Aim: Render every line of the records below as a JSON list of strings, one string per line, leaving out blank lines.

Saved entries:
· · · ·
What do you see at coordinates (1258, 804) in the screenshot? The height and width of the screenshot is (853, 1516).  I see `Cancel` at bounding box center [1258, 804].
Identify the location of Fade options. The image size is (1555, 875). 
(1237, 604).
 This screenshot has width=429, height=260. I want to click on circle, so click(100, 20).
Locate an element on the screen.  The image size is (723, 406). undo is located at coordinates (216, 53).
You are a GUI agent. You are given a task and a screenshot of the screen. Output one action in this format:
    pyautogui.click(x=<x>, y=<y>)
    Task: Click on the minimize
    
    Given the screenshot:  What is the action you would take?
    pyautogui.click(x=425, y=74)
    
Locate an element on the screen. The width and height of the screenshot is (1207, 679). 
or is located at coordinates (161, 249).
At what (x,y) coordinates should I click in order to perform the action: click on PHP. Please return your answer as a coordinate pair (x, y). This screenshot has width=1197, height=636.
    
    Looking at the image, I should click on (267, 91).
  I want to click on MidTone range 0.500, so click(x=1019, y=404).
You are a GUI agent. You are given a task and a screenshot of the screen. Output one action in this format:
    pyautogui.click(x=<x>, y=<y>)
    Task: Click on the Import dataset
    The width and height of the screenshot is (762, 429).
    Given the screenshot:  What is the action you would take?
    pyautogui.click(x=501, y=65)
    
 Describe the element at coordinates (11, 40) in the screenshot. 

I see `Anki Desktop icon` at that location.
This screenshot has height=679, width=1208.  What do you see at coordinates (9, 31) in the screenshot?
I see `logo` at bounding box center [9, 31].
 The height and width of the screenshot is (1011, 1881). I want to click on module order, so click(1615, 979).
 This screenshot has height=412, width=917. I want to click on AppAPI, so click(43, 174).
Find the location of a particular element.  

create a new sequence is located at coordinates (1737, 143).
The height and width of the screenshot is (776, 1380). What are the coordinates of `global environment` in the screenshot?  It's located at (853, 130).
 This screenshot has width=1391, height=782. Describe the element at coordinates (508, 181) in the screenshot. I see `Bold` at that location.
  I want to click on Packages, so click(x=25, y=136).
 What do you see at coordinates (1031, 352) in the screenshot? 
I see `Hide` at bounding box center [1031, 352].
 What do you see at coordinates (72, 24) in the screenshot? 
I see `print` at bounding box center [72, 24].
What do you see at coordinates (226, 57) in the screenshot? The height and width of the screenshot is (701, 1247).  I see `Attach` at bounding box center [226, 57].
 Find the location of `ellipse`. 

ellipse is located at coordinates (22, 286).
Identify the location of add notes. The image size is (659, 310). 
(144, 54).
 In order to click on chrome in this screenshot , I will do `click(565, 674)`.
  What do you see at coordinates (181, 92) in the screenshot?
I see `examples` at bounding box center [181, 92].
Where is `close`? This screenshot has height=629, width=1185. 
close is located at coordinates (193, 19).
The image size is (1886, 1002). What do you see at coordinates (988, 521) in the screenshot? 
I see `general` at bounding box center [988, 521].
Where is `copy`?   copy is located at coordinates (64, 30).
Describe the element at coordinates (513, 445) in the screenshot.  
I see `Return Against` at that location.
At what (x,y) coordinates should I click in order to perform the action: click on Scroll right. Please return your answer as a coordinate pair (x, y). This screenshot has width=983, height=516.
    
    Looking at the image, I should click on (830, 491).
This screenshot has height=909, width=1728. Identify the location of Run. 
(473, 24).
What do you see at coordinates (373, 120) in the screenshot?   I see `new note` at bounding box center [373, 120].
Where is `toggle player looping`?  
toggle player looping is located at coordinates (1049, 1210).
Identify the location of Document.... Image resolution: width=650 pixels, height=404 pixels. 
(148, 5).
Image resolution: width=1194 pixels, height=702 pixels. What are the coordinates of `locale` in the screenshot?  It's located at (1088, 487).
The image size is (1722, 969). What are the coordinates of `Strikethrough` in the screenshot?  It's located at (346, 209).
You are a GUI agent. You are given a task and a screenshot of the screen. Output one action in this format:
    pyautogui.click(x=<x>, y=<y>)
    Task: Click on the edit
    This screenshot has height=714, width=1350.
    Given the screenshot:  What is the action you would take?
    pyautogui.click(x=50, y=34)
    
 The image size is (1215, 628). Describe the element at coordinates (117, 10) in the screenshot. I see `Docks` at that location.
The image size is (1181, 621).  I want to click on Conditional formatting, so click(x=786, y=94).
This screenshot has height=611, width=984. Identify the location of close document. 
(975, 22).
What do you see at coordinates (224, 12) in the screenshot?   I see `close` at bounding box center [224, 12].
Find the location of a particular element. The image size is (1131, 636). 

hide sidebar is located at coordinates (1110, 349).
· · · ·
Final result:
[
  "What do you see at coordinates (1258, 804) in the screenshot? The height and width of the screenshot is (853, 1516).  I see `Cancel` at bounding box center [1258, 804].",
  "Identify the location of Fade options. The image size is (1555, 875). ",
  "(1237, 604).",
  " This screenshot has width=429, height=260. I want to click on circle, so click(100, 20).",
  "Locate an element on the screen.  The image size is (723, 406). undo is located at coordinates (216, 53).",
  "You are a GUI agent. You are given a task and a screenshot of the screen. Output one action in this format:",
  "    pyautogui.click(x=<x>, y=<y>)",
  "    Task: Click on the minimize",
  "    Given the screenshot:  What is the action you would take?",
  "    pyautogui.click(x=425, y=74)",
  "Locate an element on the screen. The width and height of the screenshot is (1207, 679). ",
  "or is located at coordinates (161, 249).",
  "At what (x,y) coordinates should I click in order to perform the action: click on PHP. Please return your answer as a coordinate pair (x, y). This screenshot has width=1197, height=636.",
  "    Looking at the image, I should click on (267, 91).",
  "  I want to click on MidTone range 0.500, so click(x=1019, y=404).",
  "You are a GUI agent. You are given a task and a screenshot of the screen. Output one action in this format:",
  "    pyautogui.click(x=<x>, y=<y>)",
  "    Task: Click on the Import dataset",
  "    The width and height of the screenshot is (762, 429).",
  "    Given the screenshot:  What is the action you would take?",
  "    pyautogui.click(x=501, y=65)",
  " Describe the element at coordinates (11, 40) in the screenshot. ",
  "I see `Anki Desktop icon` at that location.",
  "This screenshot has height=679, width=1208.  What do you see at coordinates (9, 31) in the screenshot?",
  "I see `logo` at bounding box center [9, 31].",
  " The height and width of the screenshot is (1011, 1881). I want to click on module order, so click(1615, 979).",
  " This screenshot has height=412, width=917. I want to click on AppAPI, so click(43, 174).",
  "Find the location of a particular element.  ",
  "create a new sequence is located at coordinates (1737, 143).",
  "The height and width of the screenshot is (776, 1380). What are the coordinates of `global environment` in the screenshot?  It's located at (853, 130).",
  " This screenshot has width=1391, height=782. Describe the element at coordinates (508, 181) in the screenshot. I see `Bold` at that location.",
  "  I want to click on Packages, so click(x=25, y=136).",
  " What do you see at coordinates (1031, 352) in the screenshot? ",
  "I see `Hide` at bounding box center [1031, 352].",
  " What do you see at coordinates (72, 24) in the screenshot? ",
  "I see `print` at bounding box center [72, 24].",
  "What do you see at coordinates (226, 57) in the screenshot? The height and width of the screenshot is (701, 1247).  I see `Attach` at bounding box center [226, 57].",
  " Find the location of `ellipse`. ",
  "ellipse is located at coordinates (22, 286).",
  "Identify the location of add notes. The image size is (659, 310). ",
  "(144, 54).",
  " In order to click on chrome in this screenshot , I will do `click(565, 674)`.",
  "  What do you see at coordinates (181, 92) in the screenshot?",
  "I see `examples` at bounding box center [181, 92].",
  "Where is `close`? This screenshot has height=629, width=1185. ",
  "close is located at coordinates (193, 19).",
  "The image size is (1886, 1002). What do you see at coordinates (988, 521) in the screenshot? ",
  "I see `general` at bounding box center [988, 521].",
  "Where is `copy`?   copy is located at coordinates (64, 30).",
  "Describe the element at coordinates (513, 445) in the screenshot.  ",
  "I see `Return Against` at that location.",
  "At what (x,y) coordinates should I click in order to perform the action: click on Scroll right. Please return your answer as a coordinate pair (x, y). This screenshot has width=983, height=516.",
  "    Looking at the image, I should click on (830, 491).",
  "This screenshot has height=909, width=1728. Identify the location of Run. ",
  "(473, 24).",
  "What do you see at coordinates (373, 120) in the screenshot?   I see `new note` at bounding box center [373, 120].",
  "Where is `toggle player looping`?  ",
  "toggle player looping is located at coordinates (1049, 1210).",
  "Identify the location of Document.... Image resolution: width=650 pixels, height=404 pixels. ",
  "(148, 5).",
  "Image resolution: width=1194 pixels, height=702 pixels. What are the coordinates of `locale` in the screenshot?  It's located at (1088, 487).",
  "The image size is (1722, 969). What are the coordinates of `Strikethrough` in the screenshot?  It's located at (346, 209).",
  "You are a GUI agent. You are given a task and a screenshot of the screen. Output one action in this format:",
  "    pyautogui.click(x=<x>, y=<y>)",
  "    Task: Click on the edit",
  "    This screenshot has height=714, width=1350.",
  "    Given the screenshot:  What is the action you would take?",
  "    pyautogui.click(x=50, y=34)",
  " The image size is (1215, 628). Describe the element at coordinates (117, 10) in the screenshot. I see `Docks` at that location.",
  "The image size is (1181, 621).  I want to click on Conditional formatting, so click(x=786, y=94).",
  "This screenshot has height=611, width=984. Identify the location of close document. ",
  "(975, 22).",
  "What do you see at coordinates (224, 12) in the screenshot?   I see `close` at bounding box center [224, 12].",
  "Find the location of a particular element. The image size is (1131, 636). ",
  "hide sidebar is located at coordinates (1110, 349)."
]